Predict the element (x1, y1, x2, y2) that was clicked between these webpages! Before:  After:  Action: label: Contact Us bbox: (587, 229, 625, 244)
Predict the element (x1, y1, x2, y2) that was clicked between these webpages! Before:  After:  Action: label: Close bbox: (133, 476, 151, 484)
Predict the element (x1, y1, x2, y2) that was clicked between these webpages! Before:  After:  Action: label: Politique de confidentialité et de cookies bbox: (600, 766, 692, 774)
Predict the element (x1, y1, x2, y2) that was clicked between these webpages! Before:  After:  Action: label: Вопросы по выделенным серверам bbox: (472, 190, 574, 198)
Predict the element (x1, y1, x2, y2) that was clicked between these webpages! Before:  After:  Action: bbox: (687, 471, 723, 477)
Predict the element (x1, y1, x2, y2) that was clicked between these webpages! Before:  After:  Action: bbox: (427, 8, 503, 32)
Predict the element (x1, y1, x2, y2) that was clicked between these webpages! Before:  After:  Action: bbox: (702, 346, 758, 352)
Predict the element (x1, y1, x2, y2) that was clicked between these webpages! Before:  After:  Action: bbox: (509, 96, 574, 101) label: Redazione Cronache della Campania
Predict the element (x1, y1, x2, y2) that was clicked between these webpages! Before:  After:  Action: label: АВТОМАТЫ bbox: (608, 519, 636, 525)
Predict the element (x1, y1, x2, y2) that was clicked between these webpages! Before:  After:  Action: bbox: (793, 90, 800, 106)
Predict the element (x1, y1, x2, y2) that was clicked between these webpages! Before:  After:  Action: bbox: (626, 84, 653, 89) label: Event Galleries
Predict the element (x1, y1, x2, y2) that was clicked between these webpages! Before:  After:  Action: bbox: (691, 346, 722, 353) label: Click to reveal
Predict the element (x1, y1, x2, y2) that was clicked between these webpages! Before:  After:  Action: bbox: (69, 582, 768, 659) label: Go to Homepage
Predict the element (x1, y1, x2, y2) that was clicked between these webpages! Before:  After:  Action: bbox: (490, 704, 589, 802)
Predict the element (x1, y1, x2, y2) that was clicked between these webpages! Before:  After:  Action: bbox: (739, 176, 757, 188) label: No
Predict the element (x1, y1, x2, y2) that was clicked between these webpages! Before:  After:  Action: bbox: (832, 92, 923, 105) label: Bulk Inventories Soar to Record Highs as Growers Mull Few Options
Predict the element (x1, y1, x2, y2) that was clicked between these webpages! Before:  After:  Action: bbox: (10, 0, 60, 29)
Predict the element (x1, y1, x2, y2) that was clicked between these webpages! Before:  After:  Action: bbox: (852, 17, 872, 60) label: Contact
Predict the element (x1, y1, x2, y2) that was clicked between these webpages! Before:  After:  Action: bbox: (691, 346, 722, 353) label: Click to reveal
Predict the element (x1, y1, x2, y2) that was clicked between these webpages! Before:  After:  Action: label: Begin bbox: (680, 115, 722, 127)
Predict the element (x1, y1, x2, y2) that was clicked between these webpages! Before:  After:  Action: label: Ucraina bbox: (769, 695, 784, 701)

————————

EXERCISE BRIEF -> Copy out the records from the line containing "188) label: No" through the end of the records, keeping every character the same.

THE COMPLETED TASK ->
Predict the element (x1, y1, x2, y2) that was clicked between these webpages! Before:  After:  Action: bbox: (739, 176, 757, 188) label: No
Predict the element (x1, y1, x2, y2) that was clicked between these webpages! Before:  After:  Action: bbox: (832, 92, 923, 105) label: Bulk Inventories Soar to Record Highs as Growers Mull Few Options
Predict the element (x1, y1, x2, y2) that was clicked between these webpages! Before:  After:  Action: bbox: (10, 0, 60, 29)
Predict the element (x1, y1, x2, y2) that was clicked between these webpages! Before:  After:  Action: bbox: (852, 17, 872, 60) label: Contact
Predict the element (x1, y1, x2, y2) that was clicked between these webpages! Before:  After:  Action: bbox: (691, 346, 722, 353) label: Click to reveal
Predict the element (x1, y1, x2, y2) that was clicked between these webpages! Before:  After:  Action: label: Begin bbox: (680, 115, 722, 127)
Predict the element (x1, y1, x2, y2) that was clicked between these webpages! Before:  After:  Action: label: Ucraina bbox: (769, 695, 784, 701)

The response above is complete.